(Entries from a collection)
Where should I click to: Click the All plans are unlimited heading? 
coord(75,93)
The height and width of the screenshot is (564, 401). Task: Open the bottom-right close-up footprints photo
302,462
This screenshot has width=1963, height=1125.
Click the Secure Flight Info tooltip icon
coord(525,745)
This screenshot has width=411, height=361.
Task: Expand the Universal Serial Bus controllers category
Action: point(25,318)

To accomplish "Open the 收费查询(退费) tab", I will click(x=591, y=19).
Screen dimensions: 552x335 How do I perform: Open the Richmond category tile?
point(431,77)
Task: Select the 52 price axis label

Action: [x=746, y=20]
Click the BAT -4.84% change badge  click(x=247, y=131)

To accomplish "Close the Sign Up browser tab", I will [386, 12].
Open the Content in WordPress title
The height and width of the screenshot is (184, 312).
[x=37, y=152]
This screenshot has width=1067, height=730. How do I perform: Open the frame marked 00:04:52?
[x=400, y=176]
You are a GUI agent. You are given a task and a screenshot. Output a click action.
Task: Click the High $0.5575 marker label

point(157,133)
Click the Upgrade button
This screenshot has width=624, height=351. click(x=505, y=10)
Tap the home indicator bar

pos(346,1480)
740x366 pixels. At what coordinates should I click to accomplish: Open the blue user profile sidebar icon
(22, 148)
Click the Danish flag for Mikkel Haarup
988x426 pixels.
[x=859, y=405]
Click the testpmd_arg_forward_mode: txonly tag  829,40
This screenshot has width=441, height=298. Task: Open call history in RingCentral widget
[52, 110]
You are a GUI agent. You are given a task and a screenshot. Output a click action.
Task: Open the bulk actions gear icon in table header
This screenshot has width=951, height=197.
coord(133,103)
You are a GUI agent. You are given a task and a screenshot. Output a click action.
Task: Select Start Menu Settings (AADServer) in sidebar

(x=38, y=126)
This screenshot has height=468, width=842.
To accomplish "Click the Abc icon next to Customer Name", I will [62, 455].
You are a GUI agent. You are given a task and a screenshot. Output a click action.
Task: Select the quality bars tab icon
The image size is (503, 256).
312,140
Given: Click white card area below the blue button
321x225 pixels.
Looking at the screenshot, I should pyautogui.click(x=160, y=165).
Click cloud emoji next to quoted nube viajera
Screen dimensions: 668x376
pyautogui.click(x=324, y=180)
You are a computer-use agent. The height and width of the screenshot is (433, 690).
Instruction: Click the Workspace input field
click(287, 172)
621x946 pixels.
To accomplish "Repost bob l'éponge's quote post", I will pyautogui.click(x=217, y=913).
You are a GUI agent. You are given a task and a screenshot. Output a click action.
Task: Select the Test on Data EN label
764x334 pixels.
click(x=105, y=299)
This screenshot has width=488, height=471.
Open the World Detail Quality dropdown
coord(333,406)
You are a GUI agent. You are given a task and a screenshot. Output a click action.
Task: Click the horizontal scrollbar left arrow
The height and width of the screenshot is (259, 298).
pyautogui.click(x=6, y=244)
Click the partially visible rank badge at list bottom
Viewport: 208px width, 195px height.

What to produce:
Pick out every line in the entries above that contains the word "This" and copy each of those lines.

The result:
This screenshot has width=1963, height=1125.
This screenshot has width=411, height=361.
This screenshot has width=1067, height=730. How do I perform: Open the frame marked 00:04:52?
This screenshot has width=624, height=351. click(x=505, y=10)
This screenshot has width=441, height=298. Task: Open call history in RingCentral widget
This screenshot has width=951, height=197.
This screenshot has height=468, width=842.
This screenshot has width=488, height=471.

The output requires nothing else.